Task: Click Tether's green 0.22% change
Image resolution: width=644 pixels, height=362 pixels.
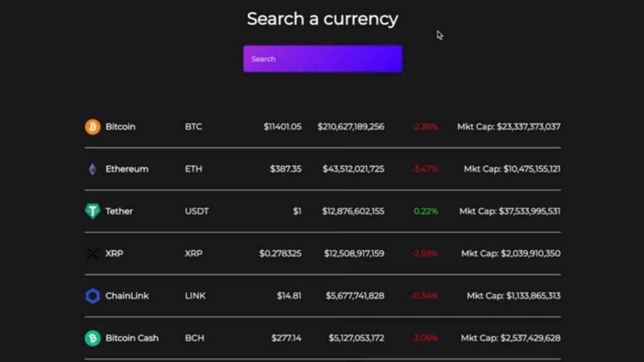Action: (426, 211)
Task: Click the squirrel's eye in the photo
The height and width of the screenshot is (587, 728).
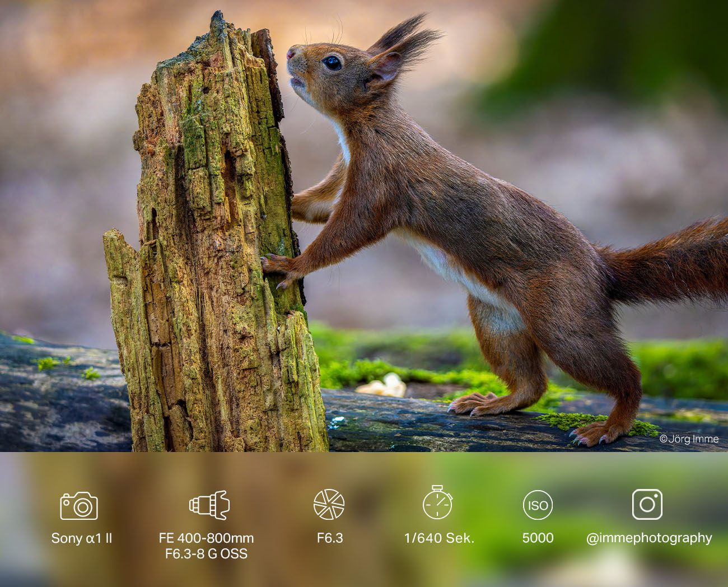Action: point(332,63)
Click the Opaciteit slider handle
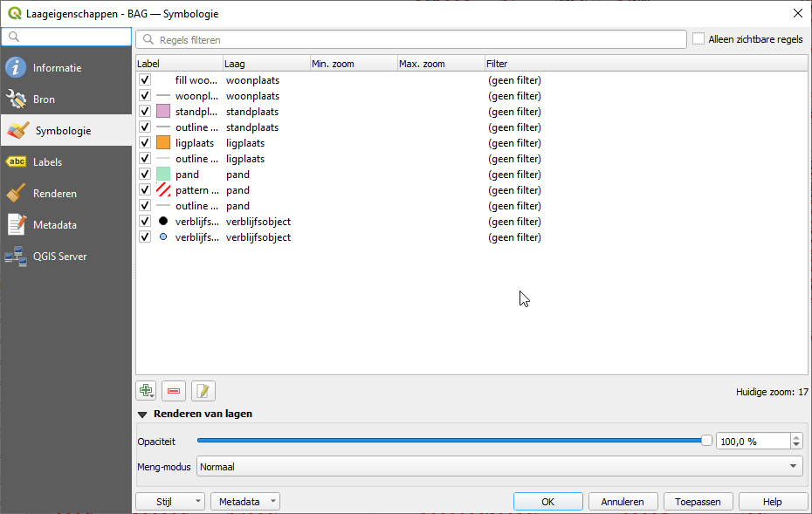Screen dimensions: 812x514 point(706,441)
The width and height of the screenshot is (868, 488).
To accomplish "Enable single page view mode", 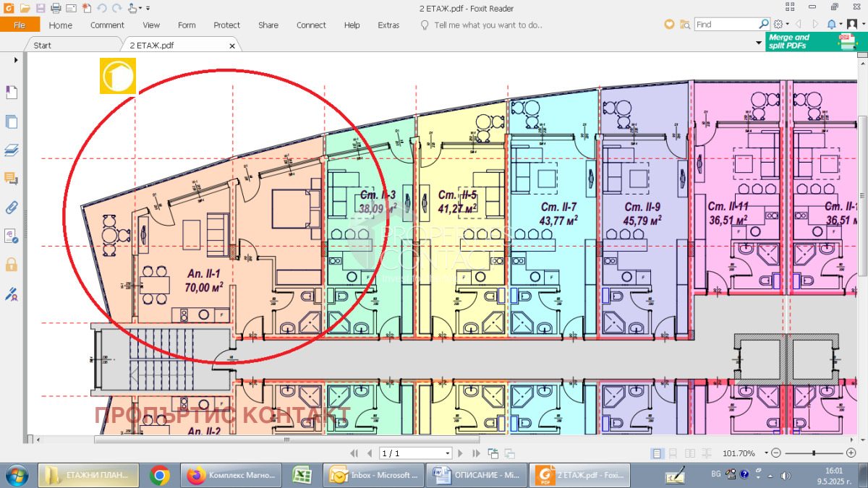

##########

## Problem statement
Starting from the first line of the entries above, print each line exactly until the line containing "The width and" has been printed, and skip the pictures.

## Response for this exercise
Task: Click Tether's green 0.22% change
Image resolution: width=644 pixels, height=362 pixels.
Action: (426, 211)
Task: Click the squirrel's eye in the photo
The height and width of the screenshot is (587, 728).
Action: point(332,63)
Click the Opaciteit slider handle
Screen dimensions: 812x514 point(706,441)
The width and height of the screenshot is (868, 488).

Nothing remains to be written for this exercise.